Buu immediately narrowed his eyes and looked at Satan.

Satan's heart hammered in his chest. He quickly waved his hands, a forced smile on his face. "Uh... it's fine, as long as you're happy, you can do whatever you want."

"You think I shouldn't do it?" Buu asked.

"Eh? Ye... yes." Satan nodded.

"Then I won't do it anymore," Buu chuckled.

Satan was stunned for a moment, looking at Buu in disbelief. He couldn't help but ask, "You won't kill anyone else?"

Buu nodded seriously.

Satan felt like a weight had been lifted.

So... I've succeeded?

I've completed the task Goku gave me!

This is great!

Satan was filled with emotion.

Next, I have to find a way to completely win this guy over.

I started as your servant, but in a few days, you'll be my little brother.

Satan was overjoyed.

...

Van Zant and his servant's car were also traveling through this area.

"Young Master, let's not go any further. I heard there was a massive explosion ahead a few hours ago," the servant said, panicked, urging Van Zant.

"What's there to be afraid of? If there was an explosion, it must be exciting in there." Van Zant's interest was piqued. Ignoring the warning, he kept driving forward.

Satan and Buu were playing with the puppy using a small ball.

Satan threw the ball far away.

The puppy wagged its tail and quickly brought the ball back.

Buu was especially happy. He picked up the ball and threw it as well.

The puppy barked and ran toward the ball.

"There's a dog over there, perfect for target practice." Van Zant expertly set up his sniper rifle and fired immediately.

Bang!

The shot rang out.

The puppy fell in a pool of blood.

"Hahaha, not bad, right?" Van Zant laughed loudly.

"Young Master, there's someone over there... he looks more and more like Mr. Satan." The servant looked through his binoculars, muttering in surprise, "Besides Mr. Satan, there's also a very strange-looking guy."

"Oh? Mr. Satan? This just got interesting! If we take him out, we'll be world heroes." Van Zant smiled slightly and picked up a rocket launcher.

Seeing the puppy lying on the ground, blood flowing from its body.

Satan and Buu both stared with wide eyes.

Satan also spotted the two men in the distance immediately.

"Those bastards, what are they doing?" Satan was furious.

"Die!" Van Zant pulled the trigger.

A rocket screeched toward the spot where Satan and Buu were standing.

Satan was terrified and scrambled to escape.

Boom!

With a massive explosion, the rocket leveled the area.

Smoke filled the scene.

"Hmph, dead.

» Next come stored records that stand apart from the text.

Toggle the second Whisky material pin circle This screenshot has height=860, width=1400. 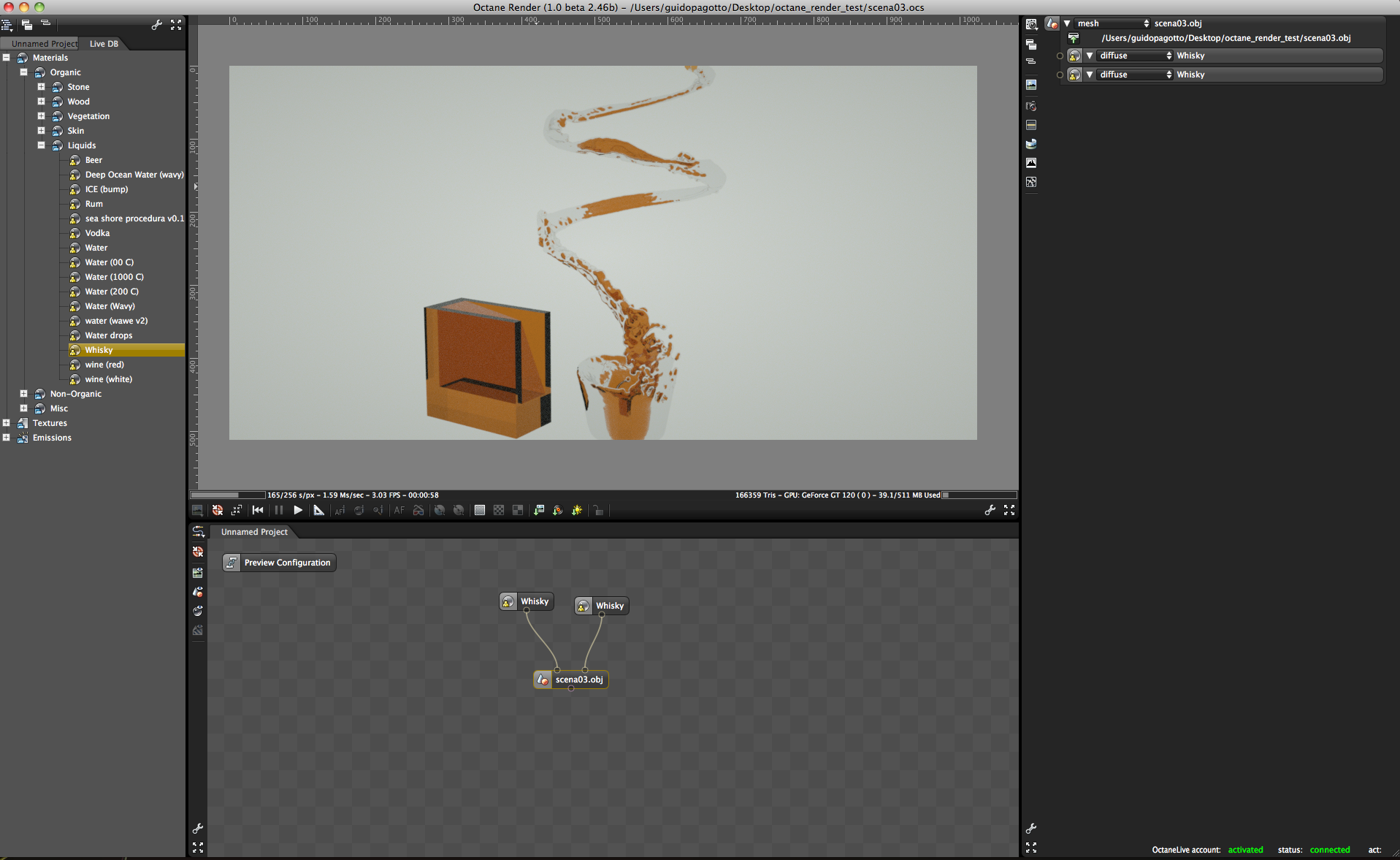[x=1060, y=75]
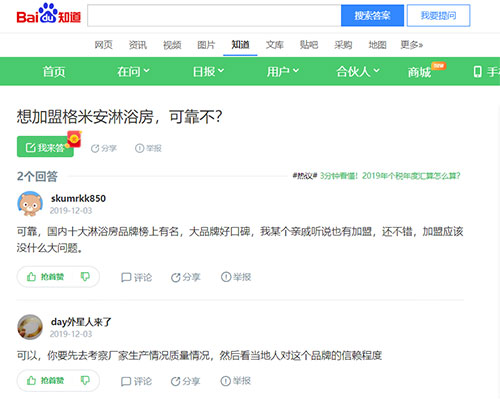
Task: Upvote the answer from day外星人来了
Action: tap(45, 380)
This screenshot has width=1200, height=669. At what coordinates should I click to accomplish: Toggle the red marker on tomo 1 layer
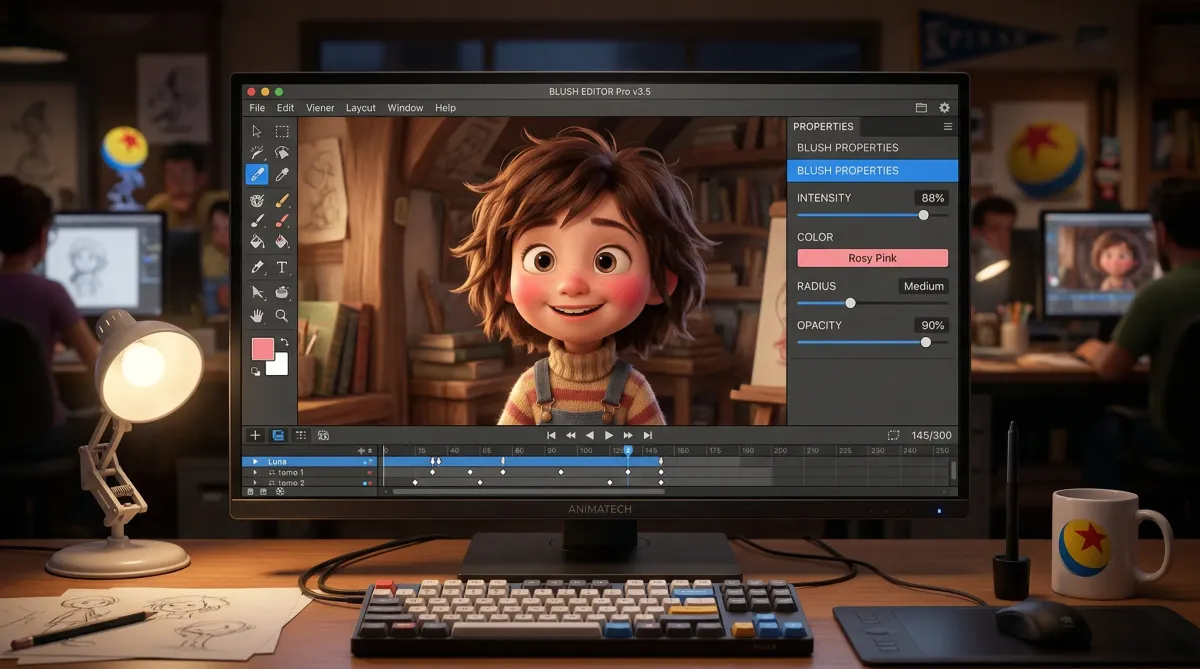pyautogui.click(x=370, y=472)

Perfect! From now on, I'm the world champion." Van Zant laughed maniacally.

The smoke gradually cleared, revealing Buu's distorted and furious face.

"How is that pink fat guy still alive?" Van Zant was stunned.

Buu was livid, wanting nothing more than to crush those two on the spot.

But remembering his promise to Satan not to kill anymore, Buu didn't want to break his word.

So, Buu could only seethe in silence, unable to act.

"He's still alive... how is that possible?" The servant was shocked.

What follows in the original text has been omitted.